Cronaca / Tirano e Alta valle
Lunedì 22 Maggio 2017
Gli impiantisti sul piede di guerra
Il vicepresidente di Federfuni, Soncelli, denuncia i ritardi di una legge di sostegno del settore. «Ci sono regioni come il Piemonte dieci anni avanti a noi. E sì che generiamo un indotto da 450 milioni».
Cosa n’è stato della legge sugli impianti di risalita? Se lo chiede Arnaldo Soncelli, vicepresidente di Federfuni, associazione italiana delle aziende ed enti proprietari o esercenti il trasporto a fune in concessione sul territorio nazionale, da Bormio all’Etna. E la risposta è tanto chiara quanto triste: «Nulla». Il commercialista milanese è intervenuto nei giorni scorsi a una serata promossa dall’Associazione che riunisce i valtellinesi nel capoluogo lombardo.

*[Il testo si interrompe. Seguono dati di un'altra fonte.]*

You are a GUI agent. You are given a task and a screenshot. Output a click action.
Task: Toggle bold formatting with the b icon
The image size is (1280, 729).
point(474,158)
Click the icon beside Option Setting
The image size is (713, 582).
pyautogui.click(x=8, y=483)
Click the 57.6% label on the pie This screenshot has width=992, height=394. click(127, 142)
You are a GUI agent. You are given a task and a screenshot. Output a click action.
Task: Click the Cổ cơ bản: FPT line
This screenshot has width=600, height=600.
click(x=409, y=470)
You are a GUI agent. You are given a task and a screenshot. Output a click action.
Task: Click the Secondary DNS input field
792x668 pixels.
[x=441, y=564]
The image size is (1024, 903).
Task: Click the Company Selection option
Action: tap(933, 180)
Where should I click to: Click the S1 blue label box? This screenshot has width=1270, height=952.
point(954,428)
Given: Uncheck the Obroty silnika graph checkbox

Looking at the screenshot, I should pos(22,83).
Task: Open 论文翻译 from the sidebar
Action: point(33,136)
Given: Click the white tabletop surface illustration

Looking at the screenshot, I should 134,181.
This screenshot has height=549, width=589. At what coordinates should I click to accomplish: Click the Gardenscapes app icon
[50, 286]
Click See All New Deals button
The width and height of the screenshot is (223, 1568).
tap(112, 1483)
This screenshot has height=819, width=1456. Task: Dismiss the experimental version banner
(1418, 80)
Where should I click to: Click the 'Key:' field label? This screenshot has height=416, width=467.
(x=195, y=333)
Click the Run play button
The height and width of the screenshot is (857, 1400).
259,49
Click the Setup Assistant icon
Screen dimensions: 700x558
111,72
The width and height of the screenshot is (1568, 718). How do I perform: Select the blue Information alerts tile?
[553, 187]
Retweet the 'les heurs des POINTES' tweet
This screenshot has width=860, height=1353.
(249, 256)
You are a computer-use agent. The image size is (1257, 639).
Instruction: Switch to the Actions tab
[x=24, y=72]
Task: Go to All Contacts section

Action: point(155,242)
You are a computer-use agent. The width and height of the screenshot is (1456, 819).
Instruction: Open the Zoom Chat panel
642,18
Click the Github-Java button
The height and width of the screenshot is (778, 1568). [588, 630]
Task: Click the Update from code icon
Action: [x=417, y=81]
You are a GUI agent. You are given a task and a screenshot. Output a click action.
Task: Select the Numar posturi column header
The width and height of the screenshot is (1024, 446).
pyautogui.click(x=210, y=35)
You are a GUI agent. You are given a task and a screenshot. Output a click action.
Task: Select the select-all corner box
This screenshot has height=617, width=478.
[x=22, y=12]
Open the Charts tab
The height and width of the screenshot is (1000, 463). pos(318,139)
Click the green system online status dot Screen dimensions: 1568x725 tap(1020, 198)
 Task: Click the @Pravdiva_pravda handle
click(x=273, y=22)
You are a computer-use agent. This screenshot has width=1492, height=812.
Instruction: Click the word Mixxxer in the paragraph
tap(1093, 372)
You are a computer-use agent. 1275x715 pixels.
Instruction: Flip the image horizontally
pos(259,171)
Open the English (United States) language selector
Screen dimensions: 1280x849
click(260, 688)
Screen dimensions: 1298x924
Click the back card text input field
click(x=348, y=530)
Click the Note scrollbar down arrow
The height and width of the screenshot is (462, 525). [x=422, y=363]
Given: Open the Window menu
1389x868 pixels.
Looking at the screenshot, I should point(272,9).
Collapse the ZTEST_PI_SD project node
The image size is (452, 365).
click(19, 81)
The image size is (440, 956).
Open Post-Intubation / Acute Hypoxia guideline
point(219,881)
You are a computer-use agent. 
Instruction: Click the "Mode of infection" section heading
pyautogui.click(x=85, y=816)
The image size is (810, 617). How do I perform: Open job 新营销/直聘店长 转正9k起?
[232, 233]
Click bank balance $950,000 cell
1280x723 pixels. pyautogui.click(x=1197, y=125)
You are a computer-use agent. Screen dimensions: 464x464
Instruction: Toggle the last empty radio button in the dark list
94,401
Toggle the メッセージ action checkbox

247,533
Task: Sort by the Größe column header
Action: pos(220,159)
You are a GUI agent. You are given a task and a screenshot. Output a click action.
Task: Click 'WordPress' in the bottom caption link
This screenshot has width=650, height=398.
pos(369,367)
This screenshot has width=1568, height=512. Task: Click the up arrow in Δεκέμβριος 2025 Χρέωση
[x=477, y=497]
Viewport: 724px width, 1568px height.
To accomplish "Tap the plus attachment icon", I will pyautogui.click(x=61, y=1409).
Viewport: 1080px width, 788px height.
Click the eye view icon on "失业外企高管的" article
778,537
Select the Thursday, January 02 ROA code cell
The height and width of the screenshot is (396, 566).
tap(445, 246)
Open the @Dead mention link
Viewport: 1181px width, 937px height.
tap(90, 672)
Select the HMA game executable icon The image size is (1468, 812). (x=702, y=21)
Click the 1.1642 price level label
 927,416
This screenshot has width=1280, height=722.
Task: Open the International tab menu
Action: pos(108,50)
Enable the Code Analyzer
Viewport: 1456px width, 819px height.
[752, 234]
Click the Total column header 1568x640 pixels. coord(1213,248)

Dal suo contributo sono emerse informazioni preziose sulla situazione di un comparto trainante per l’economia della provincia di Sondrio e riflessioni sulle politiche da attuare. E come sanno non solo gli addetti ai lavoro, ma anche tutti coloro che si occupano di turismo, la situazione non è rosea.
«L’anno scorso si è parlato della nuova legge del settore, con tutte le possibili soluzioni ai problemi che ben conosciamo - ha rilevato -. Ci era stato detto che nel giro di alcuni mesi si sarebbe passati dalla parole ad azioni concrete, invece non se n’è saputo più niente. Ci vorrebbe, secondo noi, una maggiore attenzione da parte delle istituzioni. Siamo un po’ abbandonati, manca un’adeguata visione della montagna. Vorrei citare i progetti per le zone di confine che non prevedono un sostegno diretto al nostro settore. Gli esempi da seguire non mancano, basti pensare al Piemonte che è avanti dieci anni rispetto a noi». Questo, Soncelli lo sottolinea, «nonostante l’impegno che riconosciamo al consigliere regionale Ugo Parolo».
Soffermarsi sul Piemonte impone, ad esempio, un confronto sul tema dell’innevamento artificiale. Il ragionamento è partito dall’indotto creato dagli impianti: alberghi, commercio in genere, scuole di sci, noleggi di attrezzature e affitti di appartamenti ed altro rappresentano questo mondo.
«Se in Valtellina il fatturato stimato degli impianti è di circa 63 milioni di euro, il valore aggiunto o indotto è vicino a 450 milioni. Perché allora non chiamare tutti gli attori a partecipare al costo dell’innevamento? Solo accennandolo è pericoloso. In altre Regioni, in forma diversa, si è già trovato un aiuto. Ad esempio vorrei citare il Piemonte, dove i costi sono i suddivisi in tre parti fra Regione, Comuni del comprensorio e società di impianti. La sola località di Sestriere ha un contributo di 2,6 milioni all’anno».
Per la stagione 2016/17 anche la Regione Lombardia ha predisposto un bando per un contributo a fondo perso mirato all’innevamento per un totale di 1,8 milioni in due tranche, di cui 400mila euro entro novembre 2017 e 1,4 milioni a gennaio 2018, con un contributo minimo di 75 mila e massimo di 125mila euro per stazione.
«Questo è già un primo inizio, ma vorrei ricordare la sola località di Bormio, che per l’energia sostiene un costo di 30mila euro al giorno per almeno 30/40 giorni. Quanto detto, essendo una serie di costi fissi, è indipendente dal flusso di sciatori. Sono oneri che si presentano nelle stagioni buone e meno buone, l’impianto gira e costa comunque».
Senza interventi il futuro rischia di essere decisamente complicato. «L’unico aspetto incoraggiante è l’assenza di un’autostrada che arrivi a Bormio, altrimenti ci sarebbe il pendolarismo allo stato puro».